CS639 Class 15

Back to XPath

XPath is used in many XML-handling tools. XSLT uses it to find nodes to work on—see pg. 808 for examples. We aren’t covering XSLT, however.

Another example of XPath use: in databases

Databases can now handle XML along with their ordinary relational data. A very useful way is by defining an XML datatype, so that a single column value can hold a whole XML document. Then a certain order, for example, can have a row in the orders table with relational columns order_id, qty, price, etc. , and also (say in column “req”) the XML document that came in from the web to make the order.

Oracle has good XML support in this way (since v 9.2 I think). Once an XML document is held in a column value, it can be queried by the Oracle SQL function

extractValue(tab.col, ‘xpathexpr’)

where the xpathexpr selects a certain element or attribute node. There are other related functions as well.

For example the following could get the qty from the XML in the req column of orders:

select extractValue(o.req, ‘/order/qty’) from orders o

where order_id = 100;

This kind of extraction of information from the XML can be done to populate relational columns in the database from the incoming XML, while also preserving that original XML.
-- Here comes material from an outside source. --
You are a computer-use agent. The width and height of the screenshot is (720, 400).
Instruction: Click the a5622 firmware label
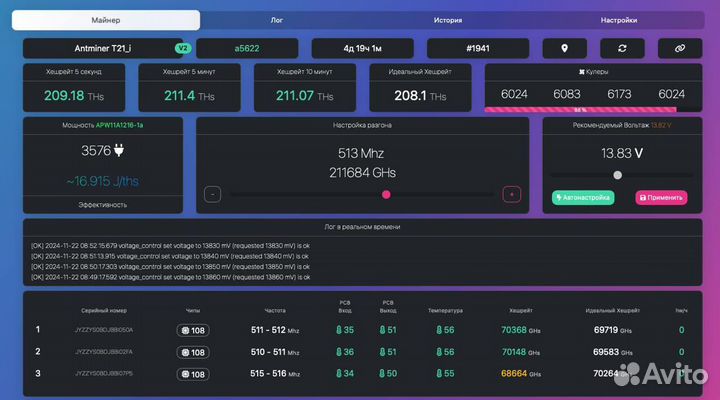[246, 48]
OK, end of sales pitch for XPath…

Look at weather.xml in Chap. 16, available in $cs639/xpath/weather.xml in the original Latin-1 encoding, and also weather2.xml in UTF-8 encoding.

Recall from class 5:

/weather/report/temperature 2 temperature nodes

/weather/report [locality = “Santa Monica”] -> 1 report.

Localities where wind is NE:

/weather/report[wind/direction = “NE”]/locality

//report[locality = “Block Island”]/@longitude

localities having the same temperature as Santa Monica:

/weather/report/[temperature = /weather/report[locality=”Santa Monica”]/temperature]/locality

All temperature nodes under report at any level--

/report//temperature

All elements: //*

All attributes //@*

All attributes named units: //@units

All textnodes: //text()

All textnodes of temperature elements: //temperature/text()
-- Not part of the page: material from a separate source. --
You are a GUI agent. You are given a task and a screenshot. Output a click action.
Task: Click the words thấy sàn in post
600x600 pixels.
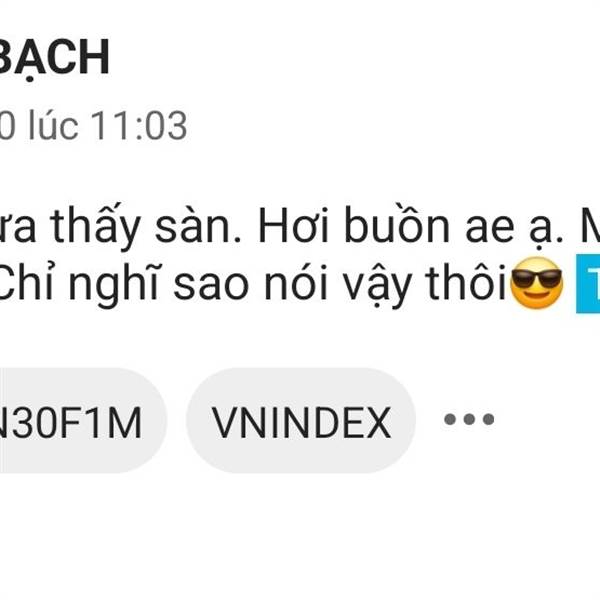click(146, 225)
We can do all these queries with TestXPath, also in $cs639/xpath.

What about XML with a namespace?

Note that weather.xml has no namespace. If we add a namespace to it, even a default namespace, almost none of these XPath queries work. If a query has an element name in it, as most do, it must be prefixed, for example, if w: is set up as a prefix for weather.xml-with-NS, we can put

/w:weather/w:report/w:temperature to find the 2 temperature nodes

//w:report[w:locality = “Block Island”]/@longitude (attribute longitude needs no prefix)

And similarly for the other queries.

Since //* has no element names, it will work OK without setting up a prefix.

Example in Harold, pg. 771: //stk:Price/@currency

Where stk: was set up for the queries.

Note that there’s no place to put the prefix->URI specification on the XPath. That is, XPath syntax has no way to specify a prefixàURI binding. That is left up to the software environment. This problem is alluded to on pg. 768 of Harold.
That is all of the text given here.